A Tax-Exempt Florida Corporation
(adopted 09/01)

 

: : ARTICLE I : :

Section 1.
The principle place of activity of the Corporation shall be located in Lee County,
Florida or such other place As the Board of Directors may at anytime designate.

 

: : ARTICLE II - OBJECTIVES : :

Section 1.
The objectives of this Corporation are:
A. To comply with all Federal, State and Local laws.
B. To support the goals and maintain membership in the NFAA and FAA.
C. Conduct archery competitions in accordance with FAA rules.
D. To solicit and offer inclusive membership to all archers who seek membership.
E. To provide archery instruction to all archers who request this knowledge.
F. To provide a social forum and a practice site for all archer members.

 

: : ARTICLE III - MEMBERSHIP : :

Section 1.
A. Anyone 18 years and older is eligible for adult membership
and may hold office in the Corporation.

B. There are two categories of membership:
(1) Individual membership

(2) Household Membership - includes all household members.

C. The Annual Cost of Membership will be set by the Board of Directors.

D. The period of membership runs from 1 August - July 31, annually. All members, when
making partial payments, will pay on a pro-rata basis of 1/2 annual dues for every period
6 months or less.

Section 2.
A. Application for membership - The Board of Directors will design a member application form which will be used by new prospects for club membership. The application will contain an agreement to abide by the Articles of Incorporation, the By-Laws and any further rules adopted by the Board of Directors. This application will also include an agreement by the applicant to release the Corporation and Directors from any liability resulting from negligence of another member or non-member or from any liability arising from any activity or ownership interest unless it is the result of gross negligence.

B. The prospective members must submit their application for membership, in writing,
with their membership fee, to any member of the Board of Directors for approval. The
Board member will approve the application and pass the application on to the Secretary so that a membership card and gate combination may be issued to the new member and that
their membership may be added to the Club's rolls.

Section 3.
Suspension, Termination, and Reinstatement shall be
accomplished in the following manner.

A. Any member whose dues are not paid in full within one (1) month after they
become due, will be dropped from active membership.

B. Any member may be expelled from this Corporation for failure to follow the Range
Rules (or any other rule adopted by the Board of Directors); failure to follow the
Corporations' By-Laws, or for conviction for violation of any Game Law.

C. It will require 2/3 vote of duly constituted meeting of the Board of Directors to reinstate
any member who has been expelled from this Corporation by action of the Board of Directors.

Section 4.
Membership Meetings.

A. Regular membership meetings of this Corporation will be held monthly,
@ 7:00 PM on the Thursday evening preceding the monthly club shoot.
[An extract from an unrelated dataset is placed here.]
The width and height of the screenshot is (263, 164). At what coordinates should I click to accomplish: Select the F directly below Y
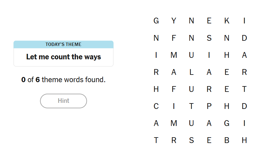pos(174,38)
B. The Bi-Annual meeting to hold Corporation Board of Directors election, will be held the second Thursday in every other January, during odd-numbered years. The next meeting
for this purpose will be in January 2003.

C. Special meetings of the membership may be called by the President, the Board
of Directors, or by petition in writing by 10% of the membership.

D. Regardless of type of meeting, the location, date and hour must be made known
to the membership in writing at least three days in advance.

E. The conduct of general membership and Board of Directors meetings in this
Corporation will be governed by the rules set forth in "Robert's Rules of Order",
revised and latest edition.

 

: : ARTICLE IV - DUES : :

Section 1.
A. Dues and initiation fees are to be determined by the Board of Directors.

B. All dues and fees are due and payable prior to the last day of July each year.

C. Any member who has a past due account shall have all voting rights automatically suspended as of the due date until full payment is received by the Corporation.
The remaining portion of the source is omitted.